Ricardo and I wrote about the advantages, shortcomings, and perspectives
before:
http://elephly.net/posts/2015-04-17-gnu-guix.html
https://hal.inria.fr/hal-01161771/en
I know that Pjotr, Roel, Ben, Eric and maybe others also have experience
and ideas on what should be done (and maybe even code? :-)).
So I’ve come up with an initial list of work items going from the
immediate needs to crazy ideas (batch scheduler integration!) that
hopefully make sense to cluster/HPC people. I’d be happy to get
feedback, suggestions, etc. from whoever is interested!
(The reason I’m asking is that I’m considering submitting a proposal at
Inria to work on some of these things.)
TIA! :-)
Ludo’.
- non-root usage
+ file system virtualization needed
* map ~/.local/gnu/store to /gnu/store
* user name spaces?
* [[https://github.com/proot-me/PRoot/][PRoot]]? but performance problems?

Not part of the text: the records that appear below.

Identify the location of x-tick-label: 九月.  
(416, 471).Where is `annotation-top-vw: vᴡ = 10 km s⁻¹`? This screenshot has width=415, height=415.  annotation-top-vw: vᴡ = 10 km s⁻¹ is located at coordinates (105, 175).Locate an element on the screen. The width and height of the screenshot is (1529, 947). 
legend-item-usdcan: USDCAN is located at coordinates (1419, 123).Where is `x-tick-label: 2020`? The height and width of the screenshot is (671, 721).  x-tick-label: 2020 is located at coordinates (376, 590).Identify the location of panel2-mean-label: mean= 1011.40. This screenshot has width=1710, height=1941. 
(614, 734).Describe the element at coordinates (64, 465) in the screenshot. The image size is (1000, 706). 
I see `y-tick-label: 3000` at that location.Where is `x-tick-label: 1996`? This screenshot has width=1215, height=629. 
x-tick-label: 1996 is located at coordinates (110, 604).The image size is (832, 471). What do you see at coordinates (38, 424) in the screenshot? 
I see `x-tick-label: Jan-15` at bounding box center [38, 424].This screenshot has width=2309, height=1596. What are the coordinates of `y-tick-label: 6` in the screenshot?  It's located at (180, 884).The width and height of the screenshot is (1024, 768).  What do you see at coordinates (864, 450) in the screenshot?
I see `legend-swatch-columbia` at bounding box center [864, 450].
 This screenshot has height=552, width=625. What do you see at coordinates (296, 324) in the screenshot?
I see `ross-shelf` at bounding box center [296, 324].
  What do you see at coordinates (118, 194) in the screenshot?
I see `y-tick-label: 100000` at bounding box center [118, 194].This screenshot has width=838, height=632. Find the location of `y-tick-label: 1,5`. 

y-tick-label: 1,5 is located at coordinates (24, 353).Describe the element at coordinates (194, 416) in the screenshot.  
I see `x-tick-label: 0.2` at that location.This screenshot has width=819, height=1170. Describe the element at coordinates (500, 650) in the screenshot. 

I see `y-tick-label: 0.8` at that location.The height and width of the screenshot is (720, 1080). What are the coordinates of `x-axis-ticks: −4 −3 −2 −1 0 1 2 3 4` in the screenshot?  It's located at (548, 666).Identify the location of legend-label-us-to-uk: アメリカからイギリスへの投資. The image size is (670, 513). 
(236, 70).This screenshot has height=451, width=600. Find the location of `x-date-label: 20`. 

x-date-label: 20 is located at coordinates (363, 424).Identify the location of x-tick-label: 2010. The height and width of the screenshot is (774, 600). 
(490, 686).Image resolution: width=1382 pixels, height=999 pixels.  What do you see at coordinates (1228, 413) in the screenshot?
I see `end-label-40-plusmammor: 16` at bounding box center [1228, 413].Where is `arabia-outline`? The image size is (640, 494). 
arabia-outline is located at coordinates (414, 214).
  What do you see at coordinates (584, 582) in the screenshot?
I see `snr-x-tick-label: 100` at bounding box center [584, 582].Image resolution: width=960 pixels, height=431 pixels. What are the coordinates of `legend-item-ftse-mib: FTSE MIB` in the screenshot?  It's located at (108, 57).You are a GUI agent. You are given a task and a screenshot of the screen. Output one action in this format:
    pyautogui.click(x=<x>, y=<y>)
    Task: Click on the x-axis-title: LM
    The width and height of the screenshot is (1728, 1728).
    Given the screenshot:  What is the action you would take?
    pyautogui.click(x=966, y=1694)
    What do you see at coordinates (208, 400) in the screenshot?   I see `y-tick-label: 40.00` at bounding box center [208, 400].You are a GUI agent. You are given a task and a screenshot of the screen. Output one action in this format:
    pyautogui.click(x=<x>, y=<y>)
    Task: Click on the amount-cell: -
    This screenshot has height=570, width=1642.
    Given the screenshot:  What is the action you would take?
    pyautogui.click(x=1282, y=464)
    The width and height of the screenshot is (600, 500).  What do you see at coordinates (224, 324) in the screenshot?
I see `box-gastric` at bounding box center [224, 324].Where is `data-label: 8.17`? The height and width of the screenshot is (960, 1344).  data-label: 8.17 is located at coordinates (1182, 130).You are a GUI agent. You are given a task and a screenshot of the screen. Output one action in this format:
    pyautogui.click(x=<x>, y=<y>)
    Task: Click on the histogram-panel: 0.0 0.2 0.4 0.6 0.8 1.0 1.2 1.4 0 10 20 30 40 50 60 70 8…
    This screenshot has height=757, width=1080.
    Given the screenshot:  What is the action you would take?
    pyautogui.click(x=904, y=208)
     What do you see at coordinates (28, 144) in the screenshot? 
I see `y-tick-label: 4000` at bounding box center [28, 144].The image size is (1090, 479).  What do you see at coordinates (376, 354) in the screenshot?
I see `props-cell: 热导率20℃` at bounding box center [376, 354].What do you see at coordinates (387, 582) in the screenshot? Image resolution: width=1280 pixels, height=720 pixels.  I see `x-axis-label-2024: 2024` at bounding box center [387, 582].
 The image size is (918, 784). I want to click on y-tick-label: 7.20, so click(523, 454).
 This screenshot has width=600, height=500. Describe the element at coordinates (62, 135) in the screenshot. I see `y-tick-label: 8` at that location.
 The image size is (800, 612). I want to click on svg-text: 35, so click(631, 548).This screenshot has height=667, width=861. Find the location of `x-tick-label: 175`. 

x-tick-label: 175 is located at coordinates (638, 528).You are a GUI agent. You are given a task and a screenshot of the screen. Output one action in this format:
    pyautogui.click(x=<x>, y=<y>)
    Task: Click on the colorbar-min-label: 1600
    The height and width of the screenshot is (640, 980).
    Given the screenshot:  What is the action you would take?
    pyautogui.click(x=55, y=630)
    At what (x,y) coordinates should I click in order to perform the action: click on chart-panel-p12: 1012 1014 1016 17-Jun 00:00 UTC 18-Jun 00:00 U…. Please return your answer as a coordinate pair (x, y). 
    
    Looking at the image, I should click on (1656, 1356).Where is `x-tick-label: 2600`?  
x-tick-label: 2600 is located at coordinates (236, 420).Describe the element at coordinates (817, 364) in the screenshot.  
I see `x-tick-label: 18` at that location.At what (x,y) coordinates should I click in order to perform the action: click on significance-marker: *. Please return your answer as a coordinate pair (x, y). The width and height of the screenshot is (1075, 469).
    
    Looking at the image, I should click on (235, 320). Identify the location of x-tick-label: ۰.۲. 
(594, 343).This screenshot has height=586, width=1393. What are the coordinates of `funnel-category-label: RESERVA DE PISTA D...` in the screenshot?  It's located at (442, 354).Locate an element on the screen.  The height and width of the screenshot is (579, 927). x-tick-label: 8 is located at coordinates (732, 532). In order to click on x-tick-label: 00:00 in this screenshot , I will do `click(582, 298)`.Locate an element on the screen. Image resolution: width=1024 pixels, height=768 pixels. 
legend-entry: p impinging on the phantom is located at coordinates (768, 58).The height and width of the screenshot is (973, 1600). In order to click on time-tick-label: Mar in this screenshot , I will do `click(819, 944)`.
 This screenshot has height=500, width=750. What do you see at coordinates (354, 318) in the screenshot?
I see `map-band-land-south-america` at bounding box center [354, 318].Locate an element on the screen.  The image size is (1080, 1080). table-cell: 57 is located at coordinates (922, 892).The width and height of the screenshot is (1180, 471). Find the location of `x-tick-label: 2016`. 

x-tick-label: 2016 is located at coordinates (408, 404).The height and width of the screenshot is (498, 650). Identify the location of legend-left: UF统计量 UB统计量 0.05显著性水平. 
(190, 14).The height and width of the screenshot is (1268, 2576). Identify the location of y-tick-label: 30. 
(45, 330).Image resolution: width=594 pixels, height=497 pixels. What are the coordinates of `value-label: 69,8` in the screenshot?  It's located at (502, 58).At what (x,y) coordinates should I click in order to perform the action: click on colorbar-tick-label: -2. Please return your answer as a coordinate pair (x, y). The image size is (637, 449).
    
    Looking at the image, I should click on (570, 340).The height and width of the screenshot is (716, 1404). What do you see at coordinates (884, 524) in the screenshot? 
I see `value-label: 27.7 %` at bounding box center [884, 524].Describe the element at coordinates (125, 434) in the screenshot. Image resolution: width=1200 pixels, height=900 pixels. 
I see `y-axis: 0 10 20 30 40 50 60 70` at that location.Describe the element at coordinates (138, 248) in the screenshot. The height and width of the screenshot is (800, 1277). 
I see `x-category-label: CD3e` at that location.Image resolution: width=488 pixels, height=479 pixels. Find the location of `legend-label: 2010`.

* common interface, like “guix enter” spawns a shell where
/gnu/store is available
+ daemon functionality as a library
* client no longer connects to the daemon, does everything
locally, including direct store accesses
* can use substitutes
+ or plain ’guix-daemon --disable-root’?
+ see
[[http://lists.gnu.org/archive/html/help-guix/2016-06/msg00079.html][discussion
with Ben Woodcroft and Roel]]
- central daemon usage (like at MDC, but improved)
+ describe/define appropriate setup, like:
* daemon runs on front-end node
* clients can connect to daemon from compute nodes, and perform
any operation
* use of distributed file systems: anything to pay attention to?
* how should the front-end offload to compute nodes?
+ technical issues
* daemon needs to be able to listen for connections elsewhere
* client needs to be able to
[[http://debbugs.gnu.org/cgi/bugreport.cgi?bug=20381][connect remotely]]
instead of using
[[http://debbugs.gnu.org/cgi/bugreport.cgi?bug=20381#5][‘socat’ hack]]
* how do we share localstatedir? how do we share /gnu/store?
* how do we share the profile directory?
+ admin/social issues
* daemon runs as root
* daemon needs Internet access
* Ricardo mentions lack of nscd and problems caused by the use of
NSS plugins like [[https://fedoraproject.org/wiki/Features/SSSD][SSSD]]
in this context
+ batch scheduler integration?
* allow users to offload right from their machine to the cluster?
- package variants, experimentation
+ for experiments, as in Section 4.2 of
[[https://hal.inria.fr/hal-01161771/en][the RepPar paper]]
* in the meantime we added
[[https://www.gnu.org/software/guix/manual/html_node/Package-Transformation-Options.html][--with-input
et al.]]; need more?
+ for
[[https://lists.gnu.org/archive/html/guix-devel/2016-10/msg00005.html][CPU-specific
optimizations]]
+ somehow support -mtune=native (and even profile-guided
optimizations?)
+ simplify the API to switch compilers, libcs, etc.
- workflow, reproducible science
+ implement [[http://debbugs.gnu.org/cgi/bugreport.cgi?bug=22629][channels]]
+ provide a way to see which Guix commit is used, like “guix channel
describe”
+ simple ways to
[[https://lists.gnu.org/archive/html/guix-devel/2016-10/msg00701.html][test the
dependents of a package]] (see also
discussion between E. Agullo & A. Enge)
* new transformation options: --with-graft, --with-source
recursive
+ support
[[https://lists.gnu.org/archive/html/guix-devel/2016-05/msg00380.html][workflows
and pipelines]]?
+ add [[https://github.com/galaxyproject/galaxy/issues/2778][Guix support
in Galaxy]]?